Doing The Light Handango

I’m getting rather brassed off with hearing the word “Handango“. Not, you understand, because I have a problem with them or their business, though they are in fact rather difficult to do business with. Nor because of any aesthetic judgements and opinions I may have about their site. Not even because of their distinctly American Corporate brand of English… no, my problem is with the word as an answer to a question.

The question to which I refer is: “suppose we develop product X, how would we sell it?” In the world of mobile applications it’s a pretty important consideration when evaluating any idea; arguably more important than “what could we build” or “hey, look at what I coded up last night”. If you can’t sell it, you can’t make money from it, and you’re out of business[0]. Unfortunately, “Handango” is not an answer to the question.

At the time of writing, Handango are proudly advertising 75,000 downloads.

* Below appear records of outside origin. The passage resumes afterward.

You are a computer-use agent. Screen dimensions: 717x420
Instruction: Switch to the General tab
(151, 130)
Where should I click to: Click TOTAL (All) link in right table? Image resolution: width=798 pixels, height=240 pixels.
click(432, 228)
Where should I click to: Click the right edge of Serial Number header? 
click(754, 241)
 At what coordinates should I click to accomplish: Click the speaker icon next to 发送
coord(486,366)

Let’s think about that a second; seventy five thousand different things that you might want for your device. They don’t break it down by platform unfortunately (and don’t get me started on the way they use “Symbian” as a platform – as if the average end user knew what that meant or whether they even have a Symbian phone). But let’s say that there are 10,000 applications in the Symbian section. A new application offered for sale there is, therefore, competing for attention with all those thousands of other products. There’s no way to get attention; it’s the same problem as was faced in the early days of the web – unless you promote your site, nobody knows that you’re there.

So putting your product on Handango is really just the very first step in a process of getting it to market. Where will it be advertised? Who will pay for the advertising? Who will write the copy for the adverts (and for the pages on Handango, come to that)? Too often the assumption seems to be that one puts the product on Handango and then starts leafing through the Rolls-Royce brochures whilst waiting for the cheques. In the immortal words of Helen Parr[1], “I don’t think so!”.

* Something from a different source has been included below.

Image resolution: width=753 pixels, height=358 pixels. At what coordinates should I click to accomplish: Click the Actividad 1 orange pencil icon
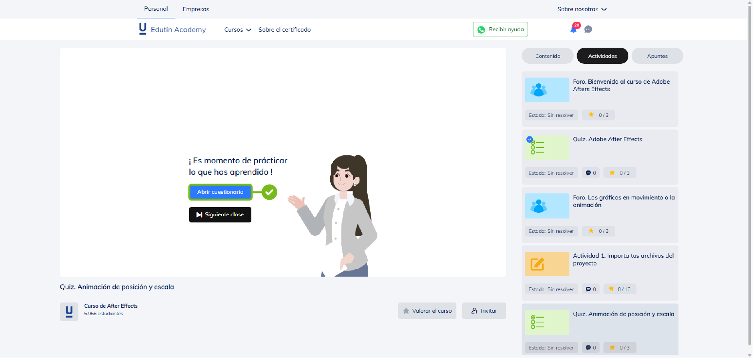pos(547,264)
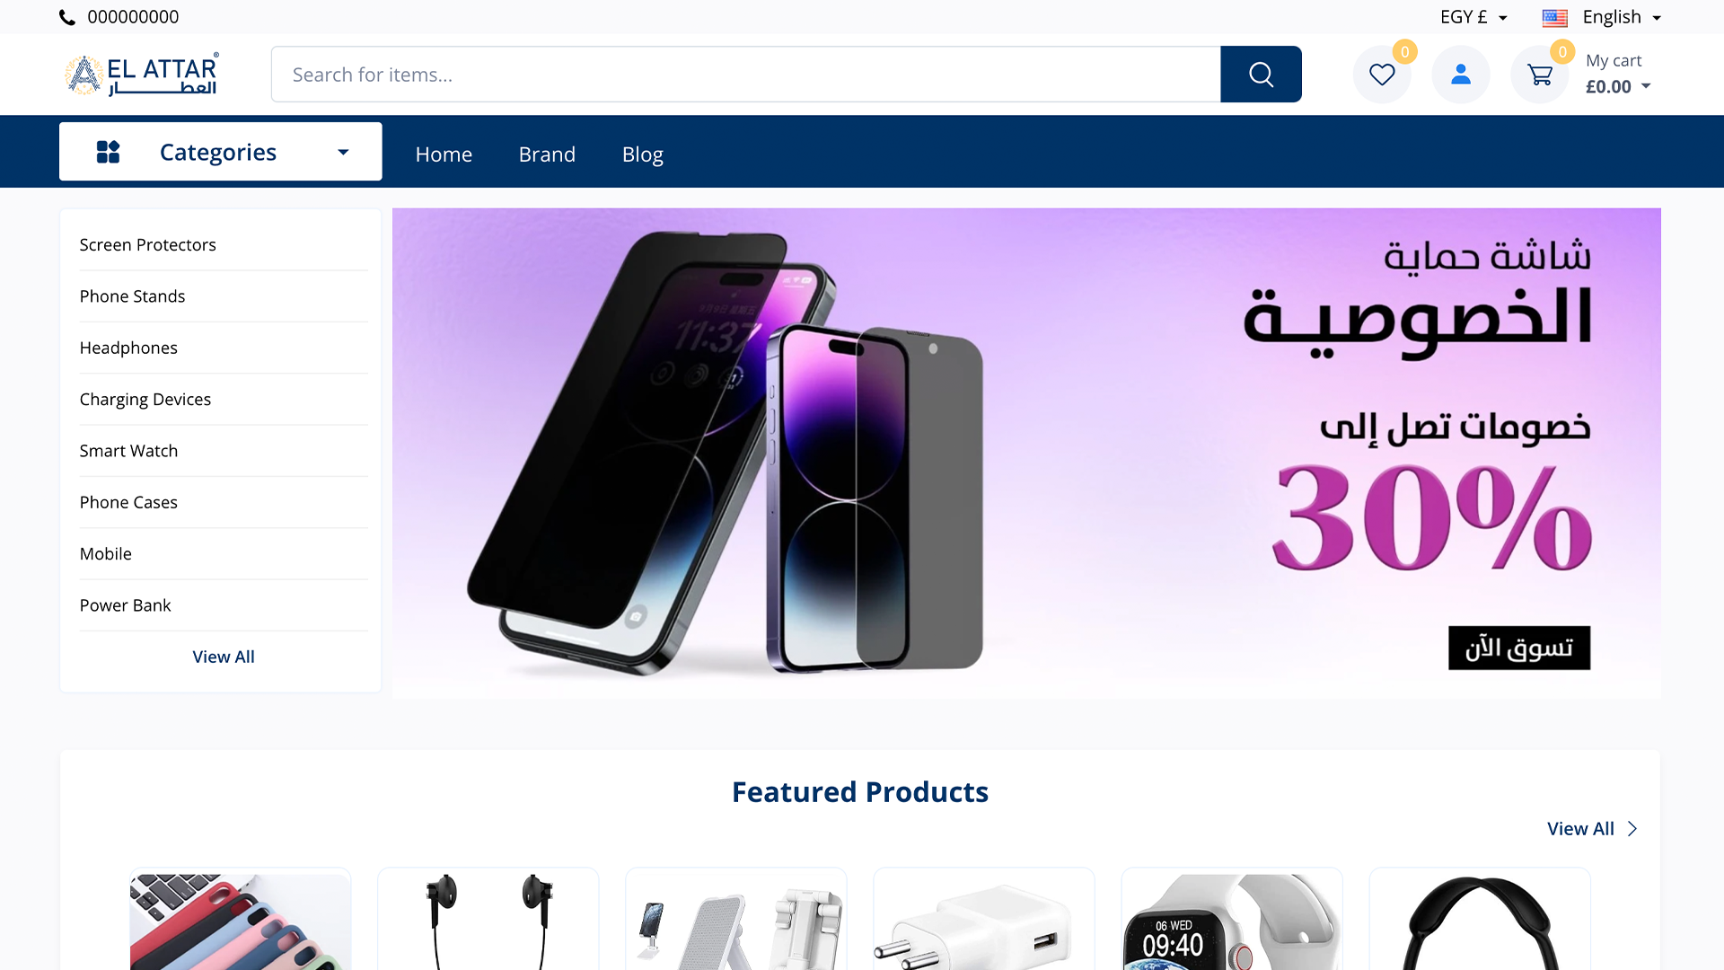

[0] Of course, if you’re talking open source, freeware or just-put-it-up-for-vanity-ware, this doesn’t (necessarily) apply. But you still want people to find it, right?
[1] Elastigirl, of course.

Two Nations Divided By A Common Language

Now that was annoying. I see news of an excellent new feature in Google Mail; custom “From” addresses. Now, this is a good thing because it allows me to appear to my contacts via the same address they’ve been used to seeing but also because “googlemail.com” addresses seem to be helping my emails get marked as spam. Hmph. Anyway, off I go to set up a new address… and I find that there’s no way to do it. The “Accounts” tab that the Help so carefully explains doesn’t appear for me. I feel so rejected.
However, a few moment’s thought and Googling shows me the problem; I changed my language to “English (UK)”. Changing it to “English (US)” causes the magical new options to appear in full. Hoorah. Now my email has the right “From:” header… but also a different “Sender:” header, causing yet more spam detectors to scream with suspicion. Hey ho.
Anyway, there you have it; blogged so that others in the same situation might find the solution.

The Applicance Of Science

A couple of contacts have become involved with science.tv, a “broadband TV channel dedicated to science”. Maybe it’s just me, but everytime I type the word science I hear Magnus Pyke, as sampled in Thomas Dolby’s timeless[0] classic “She Blinded Me With Science”.

Anyway, hand-waving wild-haired boffins apart, they’re soliciting Ideas for Science Programmes. A bit of a wide brief, really. I tend to find myself thinking about this like I do technology product development; don’t start from what can we make? but start from who would we make it for?, or even better, who can we sell it to?. Find the market need first, guys. And there is a market need; as I’ve noted before, the public perception of science and scientists is pretty skewed by people like Dan Brown (on whom may everlasting opprobrium and contempt fall) or even Michael “We’re In The Hands Of Engineers” Crichton. Where are the Bronowskis of today? David Attenborough is hanging up his optimistically white suits after his next series. There’s a need, oh yes.

[0] Timeless in the sense that the 80s classics are all, um, timeless. Which is to say, dated.